We have mastered fake English accent, and lines. We are ready to settle abroad, and put up a mask with the help of thousands of labels. We are ready to quote and act like any of the Sex and the City characters, but at certain things we can be extremely rigid. Virginity (FOR GIRLS ONLY) is one such thing. But it is a rule with certain exceptions.
For many of the people in the West, it is basically a choice. You can make it any time you want, and then you live with it, The consequences are not so bad, that is unless you haven’t practiced the art of safe sex, then you maybe in for a joyride.

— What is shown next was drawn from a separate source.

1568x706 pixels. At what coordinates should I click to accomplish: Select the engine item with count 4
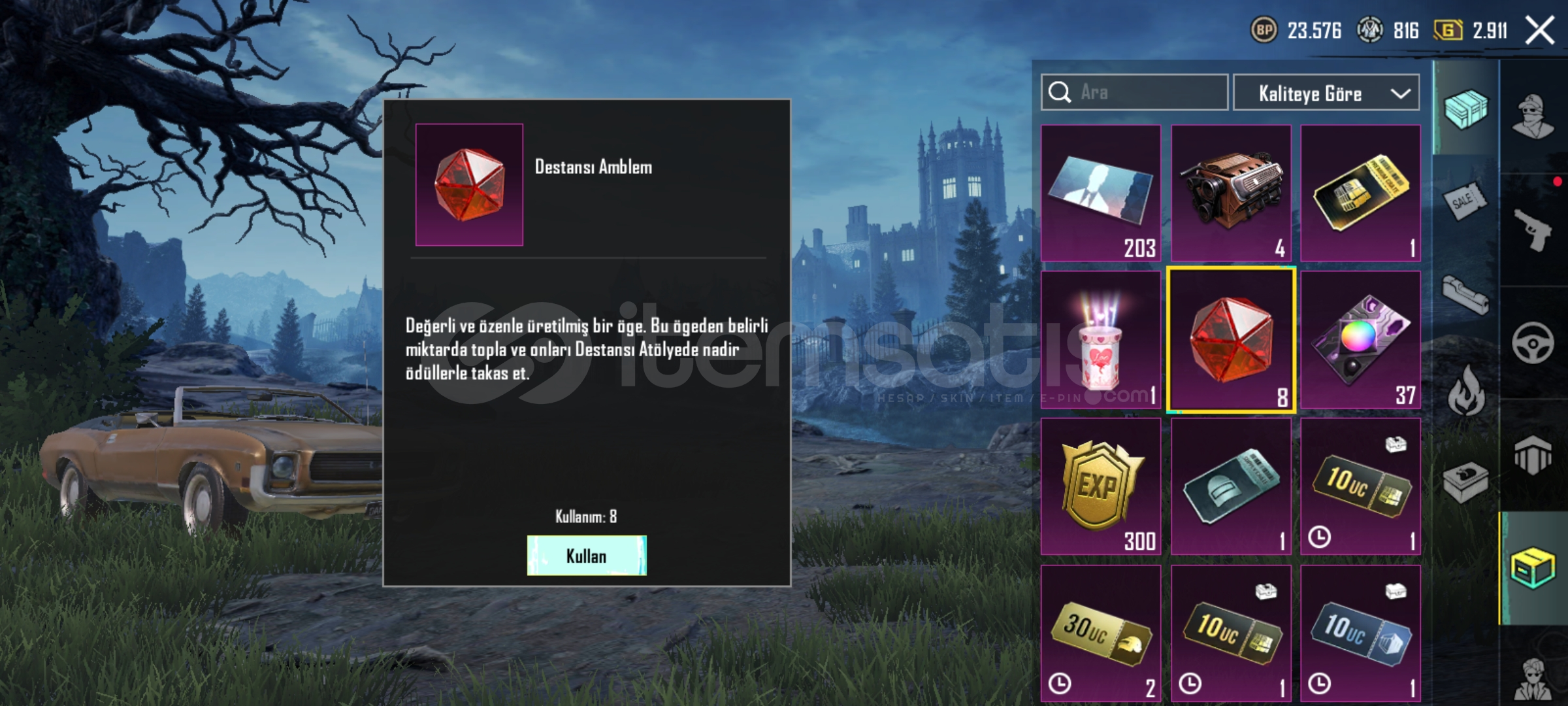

But over here, it is different. First of all, we are a confused society. What we see on the TV, we want to ape. Therefore making out, kissing, bf/gf are becoming common norms. But since as a society we are not ready to accept this, therefore what this has resulted in is having naive parents who are not ready to accept that their kids are even into these things. Therefore a secret world exists between that of our parents generation and ours. This also means that this generation of ours has absolutely no check and balance from its predecessors.
So as my generation ( me including) explore the world of relationship without any check and balance, and as our hormones continue to deceive us and start acting up, and as the world of pornography closes in on us, with the act of physicality almost a demand in every relationship, it becomes increasingly hard for us to find a source where we can go and discuss this issue with any mentor. Any advice that is given is by peers, who are just as much confused as us.
So where do we end up? If I had taken the advice of peers, then believe me I would have deprived myself of such titles as “Jannat Bibi” (Lady of the heaven) and Virgin Mary. Does that mean that I don’t struggle with that choice? Of course not. I have to struggle with it everyday. I remember the time when most of my friends were having sex right and left, they were doing a lot of favors for their bf’s, ex-bf’s and plain simple friends. BJ’s and HandJobs, alternatives for intercourse were being discove
I am your usual crazy hormone acting up kid, and thus I am not ashamed of saying that yes I do crave physicality in the form of SEX ( just in case any of you were thinking about suggesting that I should take it out by opting for heay weight boxing). But then there is always the fear that if I do it, how would I be seen by the society and more importantly by the guy I am suppose to marry one day? Would I be taken as some one who just couldn’t keep her legs close? Or should I simply do it, and the forget it?
Guys have always had an easy way out. They can simply do it, and then there is no way of finding out. We girls, however, have a lot to worry about. Besides the problems already mentioned above there is also the worry about getting pregnant. Since I do belong to this generation of youth, that have no check and balance and no source of discussing this issue, where it does leave me is some where between horny and not able to trust the miracle of Safe Sex. I have absolutely no trust in condoms, or pregnancy pills. Or it would be better to say: That till I am married, I refuse to place my believe in any contraceptive device.
What is even more alarming in Pakistan however is that girls who are 8 years younger than me have already had more than 4 boyfriends already. My shock came to me when a friend of my sister who was then only 12 ( me being 15 at that time) used to sneak out of her house after midnight to her next door neighbor/bf – a 20 year old guy. I know for a fact that they made out – hence the numerous hickeys, I also know that the show continued for several months before her parents were able to find out. The girl simply refused to listen to any advice and I know that she was also being pushed by the guy for much much more.
So back to the question: To do or not to do? A recent advice by someone wise who has seen the world, was very helpful. She told me that How big a deal virginity is for someone is simply a matter of location. For someone on the other side of the bridge like Defence, Clifton, it might not be a big deal, as compared to other areas, or it might depend on how open minded the other person is. But if there is this someone loving in your life and you do plan to marry them then maybe its okay. But your past is no one’s business even your husbands. And it would be wise not to trust them with any of your past’s secrets. And if your virginity does turn out to be an issue, then just go and get your hymen resealed.